Brown’s amendments, however, seek to create an agreement to use the state’s “law enforcement agency facilities to house individuals as federal detainees.” California would go from no jurisdictions cooperating with ICE holds to creating a contract to do so. The Trump administration is setting a test case for the practice in Florida and hopes to expand it nationwide. Brown’s amendment, if it becomes law, could dovetail into Trump’s anti-immigrant plan.
Dan Reeves, the chief of staff to state Sen. Kevin de León, who authored the original bill, flatly denied having ever seen Brown’s amendments. Reeves said Brown stopped him in the hall to discuss the bill after meeting with advocates last Wednesday. “He’s clearly focused on [the bill] and studying it carefully,” Reeves wrote in an email to The Intercept.

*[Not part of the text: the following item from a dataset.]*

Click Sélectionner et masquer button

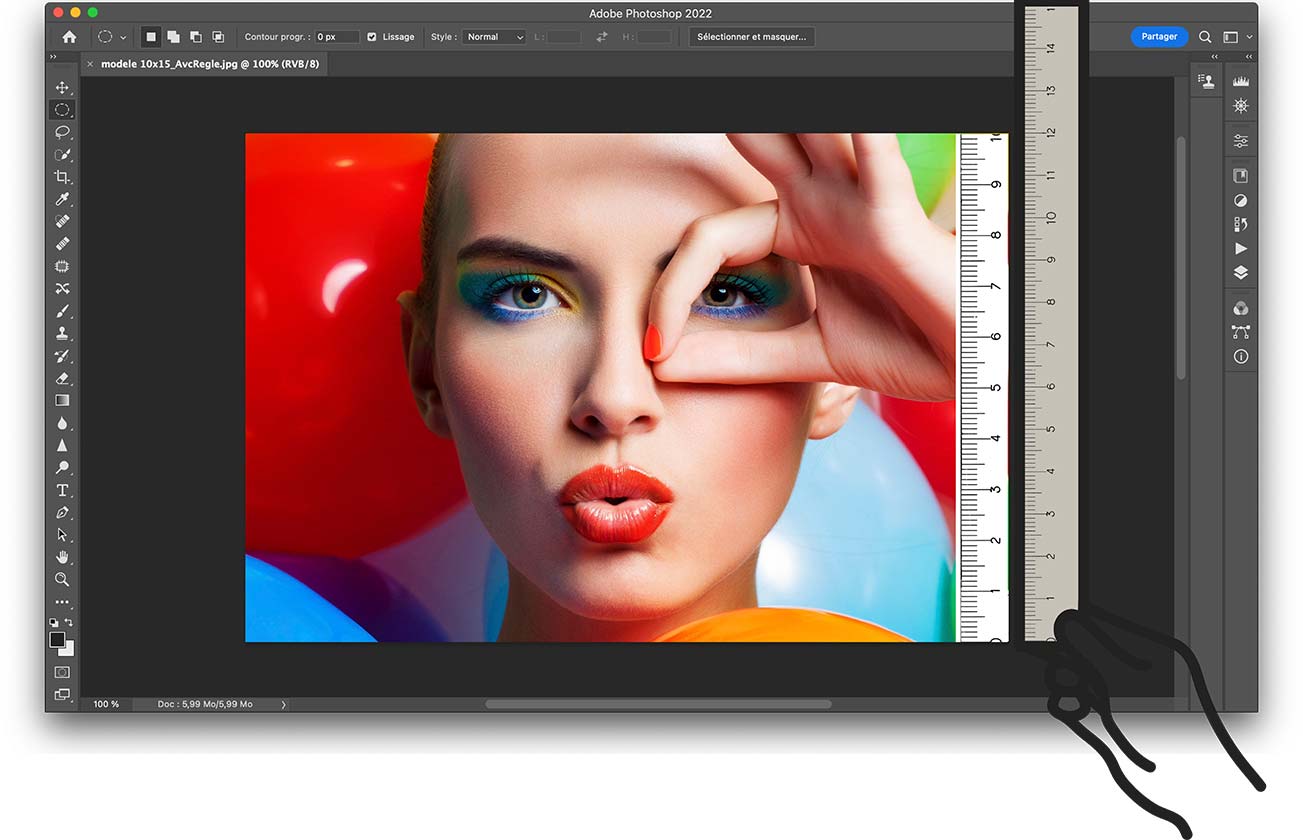[x=752, y=37]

Eddie Carmona, who works with the PICO National Network, was in Sacramento last week to meet with Brown. “One of the things we shared with him is that this is no time to back down on this issue,” said Carmona, who expressed a cautious optimism about the SB 54. “He listened to what we have to say very intently and was asking follow-up questions.”
Brown’s amendments face an uncertain future, and could potentially hold up SB 54’s path to being a historic California law. If the amendments were made to the bill before the assembly votes on it, the state Senate, which already passed SB 54, would need to reconcile the new version. But it’s also not guaranteed that the bill will make it that far – it could stall in the assembly. Asked about the chance that the SB 54 effort might collapse, Reeves wrote: “In negotiation, no outcome is certain until the negotiation is complete.”
Top photo: A guard escorts an immigrant detainee from his “segregation cell” back into the general population at the Adelanto Detention Facility in Adelanto, Calif., on Nov. 15, 2013. The facility is the largest and newest Immigration and Customs Enforcement detention center in California.